* Text shown

○ ○ ○ ○ ○ ○ ○

RE: IRI-Everywhere from Martin Duerst on 2002-11-18 (www-tag@w3.org from November 2002)

From: Martin Duerst <duerst@w3.org>
Date: Tue, 19 Nov 2002 07:50:25 +0900
To: "Julian Reschke" <julian.reschke@gmx.de>, <www-tag@w3.org>
Cc: www-international@w3.org
Message-Id: <4.2.0.58.J.20021116045050.079785d0@localhost>
Hello Julian,

Many thanks for your comments. I have copied www-international,
where comments about the IRI draft should be sent/copied.

At 22:48 02/11/13 +0100, Julian Reschke wrote:

>I'd like to add a few facts that seem to get overlooked again and again :-)
>
>1) Allowing the space character in IRIs makes it impossible to use the 
>space character as delimiter between IRIs. Specs that as of now use 
>white-space separated lists of URIs (such as XML Schema for 
>namespaceLocation) *will* break if an IRI contains a space character.

Please note that the IRI spec doesn't advocate using spaces; it clearly
warns against them. If you see a good way to make this warning clearer,
please tell me.


>2) IRIs are not URIs (well, many of them). "Silently" replacing URI (refs) 
>by IRI (refs) in spec revisions (such as XML namespaces) potentially 
>breaks applications that assume URI-ness (such as that only ASCII 
>characters are used).

The discussion currently is not about a silent replacement, but
about a new version of the namespaces spec.


>3) QName vs URI: if XML namespaces allow IRI refs as namespace names, the 
>issue of mapping QNames to URIs will get even messier as it *already* is.

Because the conversion from IRIs to URIs is well-defined, I think
saying it gets messier is not at all appropriate. There may be an
additional step, but this step is well-defined.


>For the record: I'm in favor of IRIs

Thanks!


>- if they stay focused on the issue of I18N -- allowing whitespace in the 
>identifier does not really fit into this requirement (IMHO),

Well, yes. But then one could argue that there are a lot of other
spaces in Unicode. So somebody who would like to use some spacing
in an IRI could always use a non-breaking space, or something similar.
Of course, this would be bad because the machine would notice the
difference between the usual space and the non-breaking space,
but users may not.


>- if it's always clear whether you're looking at a IRI or a URI (when 
>specs "upgrade" from URI to IRI, this may require out-of-band information),

Well, that's always fairly easy to check, or isn't it.
What's the issue is knowing whether you may expect an IRI, or not.

○ ○ ○ ○ ○ ○ ○

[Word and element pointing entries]

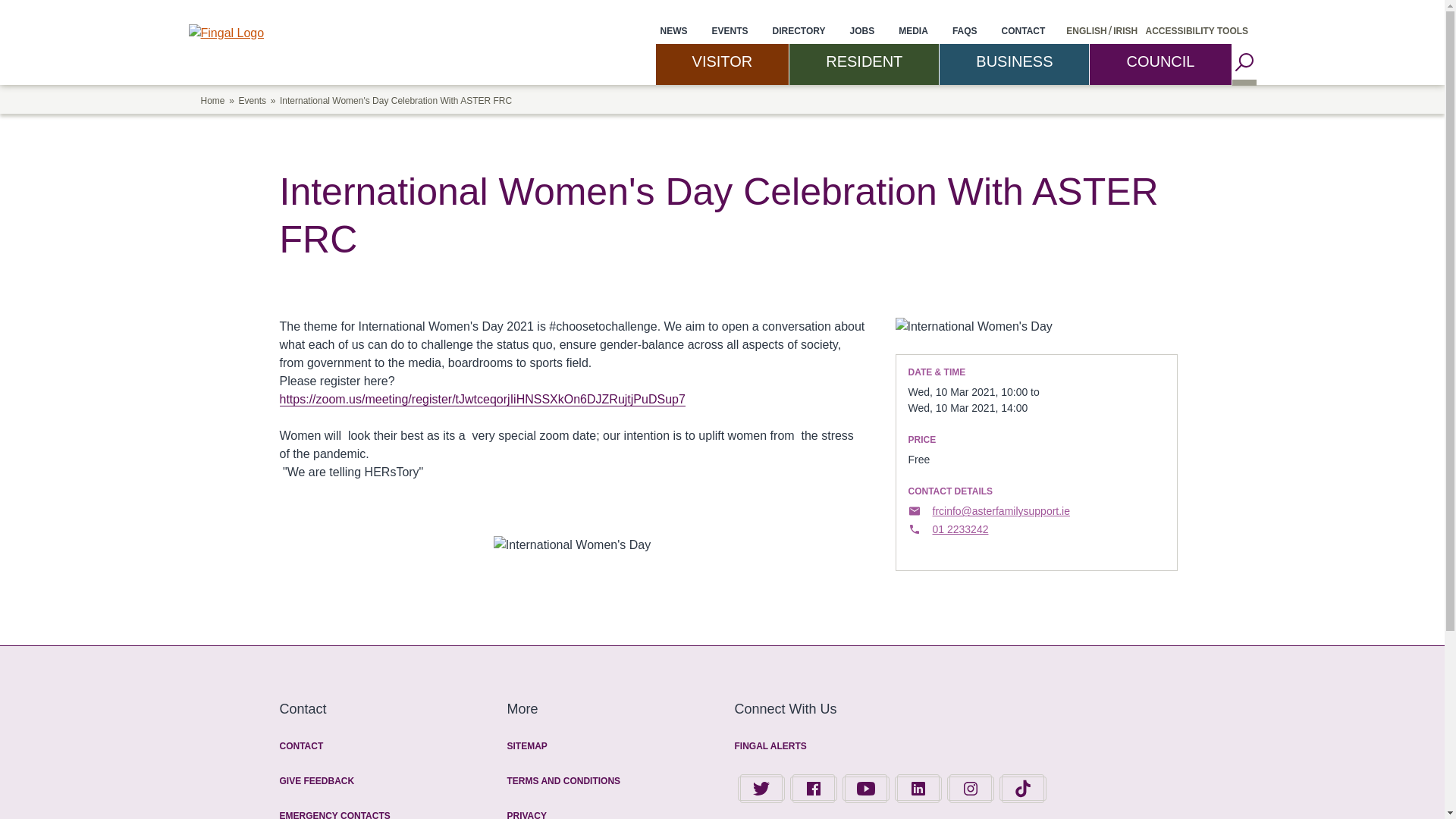
Home (225, 32)
Given the description of an element on the screen output the (x, y) to click on. 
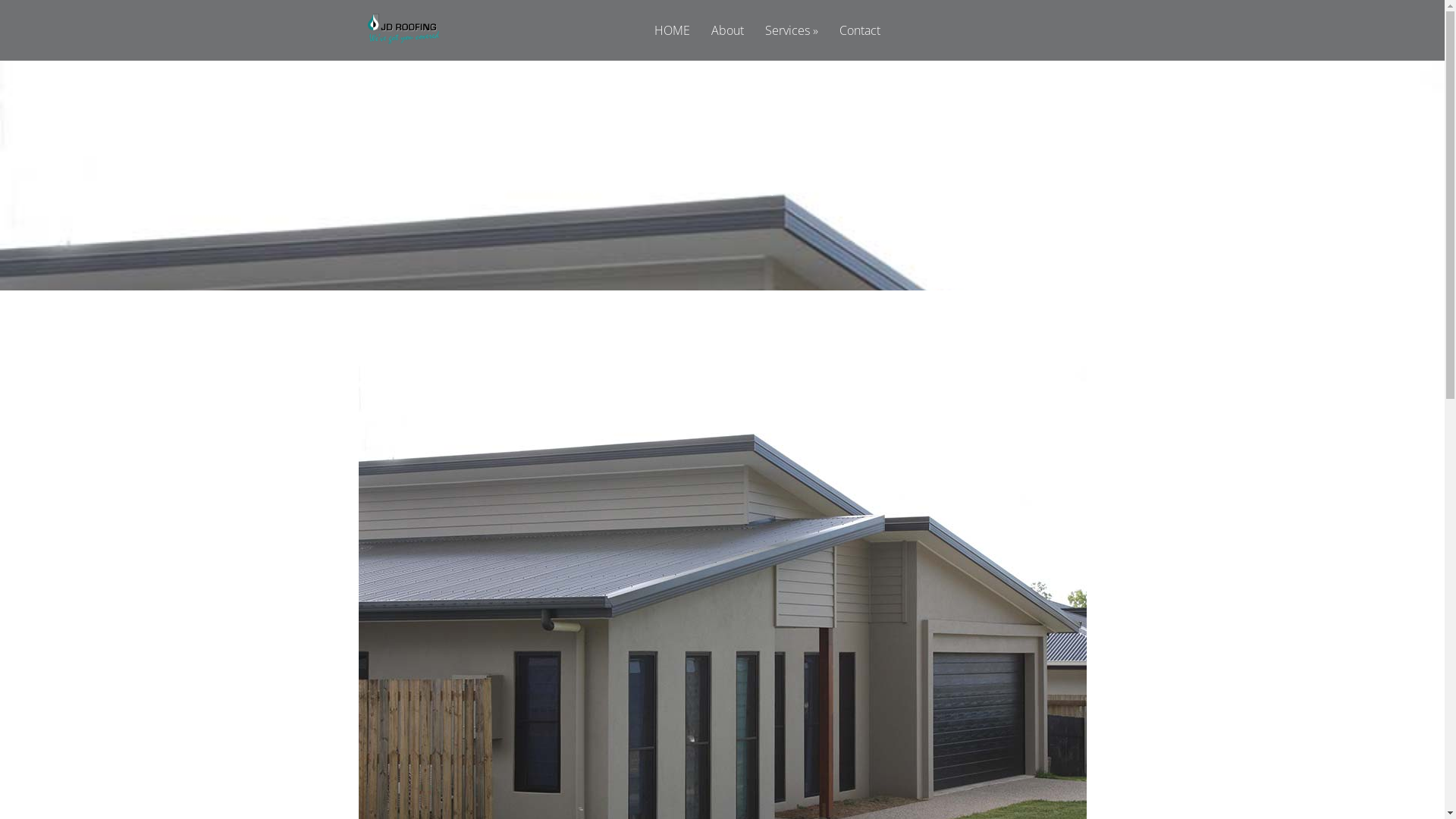
Services Element type: text (791, 42)
Contact Element type: text (859, 42)
HOME Element type: text (672, 42)
About Element type: text (727, 42)
Given the description of an element on the screen output the (x, y) to click on. 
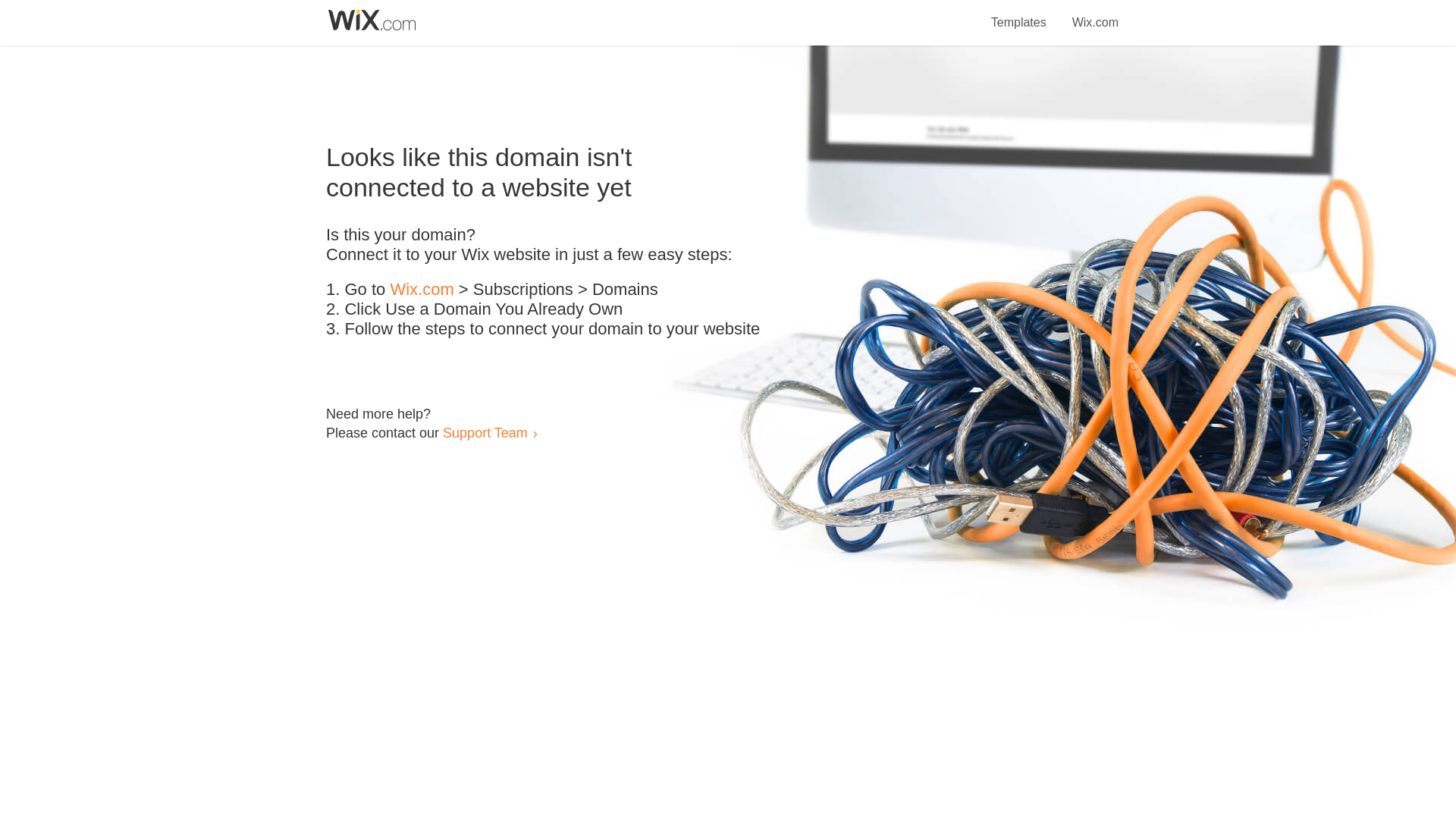
Templates (1018, 14)
Wix.com (421, 289)
Support Team (484, 432)
Wix.com (1095, 14)
Given the description of an element on the screen output the (x, y) to click on. 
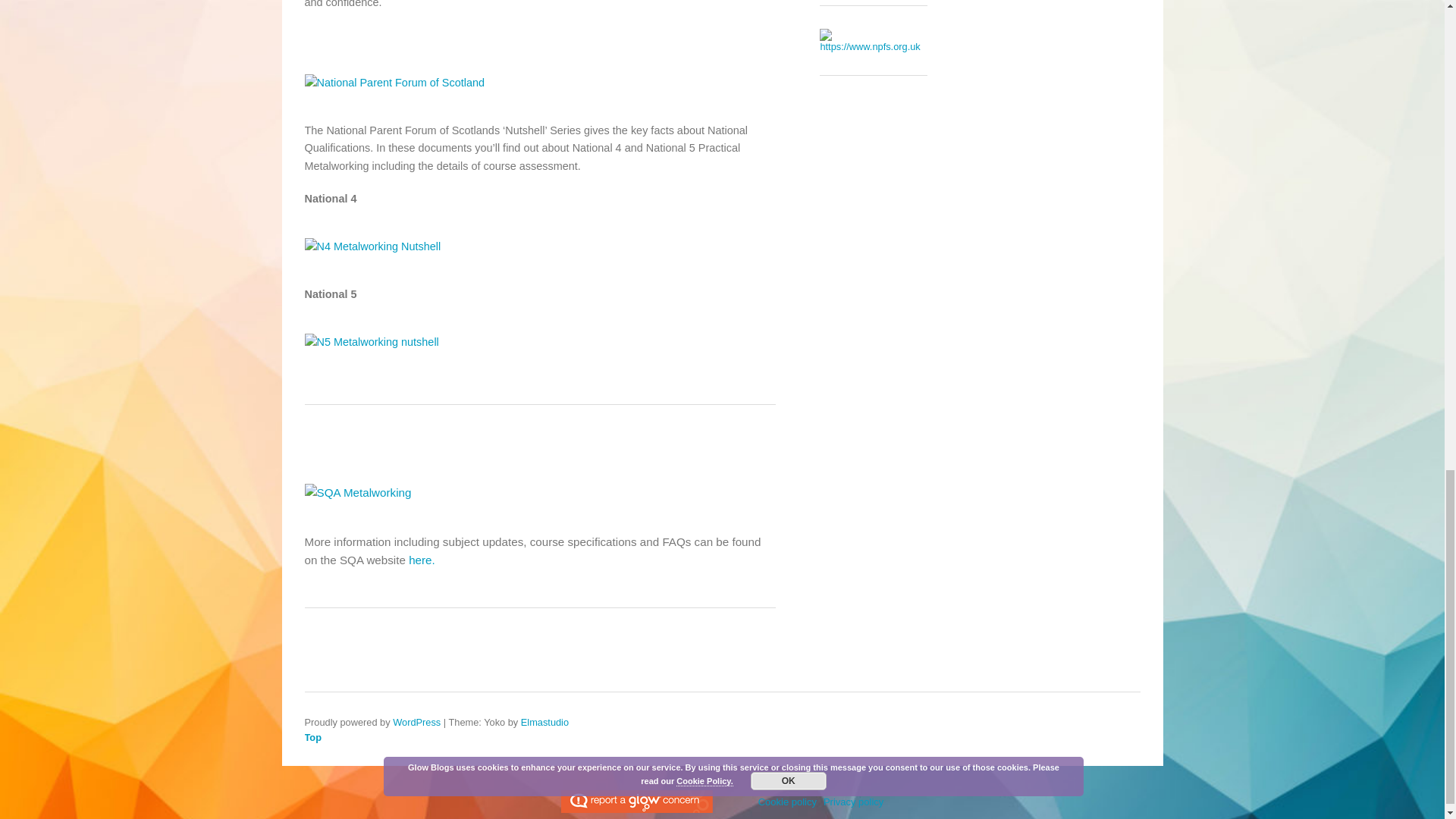
here. (422, 559)
Elmastudio (545, 722)
Cookie policy (787, 801)
WordPress (417, 722)
Top (596, 737)
Privacy policy (853, 801)
Given the description of an element on the screen output the (x, y) to click on. 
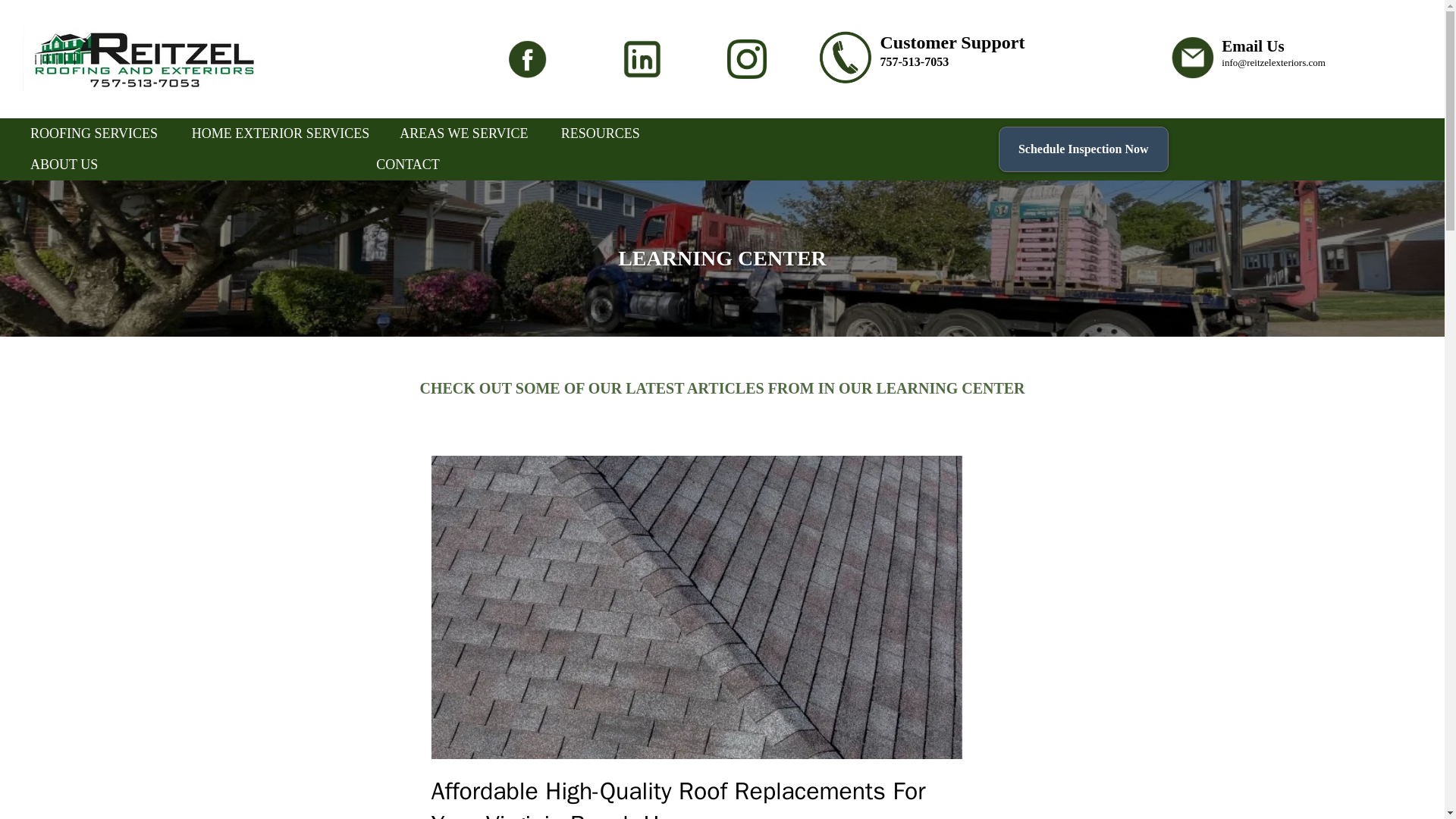
AREAS WE SERVICE (463, 133)
RESOURCES (600, 133)
CONTACT (407, 164)
Schedule Inspection Now (1083, 148)
ROOFING SERVICES (93, 133)
ABOUT US (63, 164)
HOME EXTERIOR SERVICES (280, 133)
757-513-7053 (914, 61)
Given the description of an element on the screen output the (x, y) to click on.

○ ○ ○ ○ ○ ○ ○

* To-do list
a) Answer these questions from the IRI message:
(i) Which mailing list did Martin Duerst copy, saying comments about the IRI draft should go there?
(ii) Which spec does Julian Reschke give as one that uses white-space separated lists of URIs?
(iii) According to Duerst, what is the current discussion about, rather than a silent replacement?
b) Please transcribe the part of the IRI message that begins at the words "At 22:48 02/11/13" and stops after the words "a space character.".

* Results by task
a)
(i) www-international
(ii) XML Schema (for namespaceLocation)
(iii) A new version of the namespaces spec

b)
At 22:48 02/11/13 +0100, Julian Reschke wrote:

>I'd like to add a few facts that seem to get overlooked again and again :-)
>
>1) Allowing the space character in IRIs makes it impossible to use the 
>space character as delimiter between IRIs. Specs that as of now use 
>white-space separated lists of URIs (such as XML Schema for 
>namespaceLocation) *will* break if an IRI contains a space character.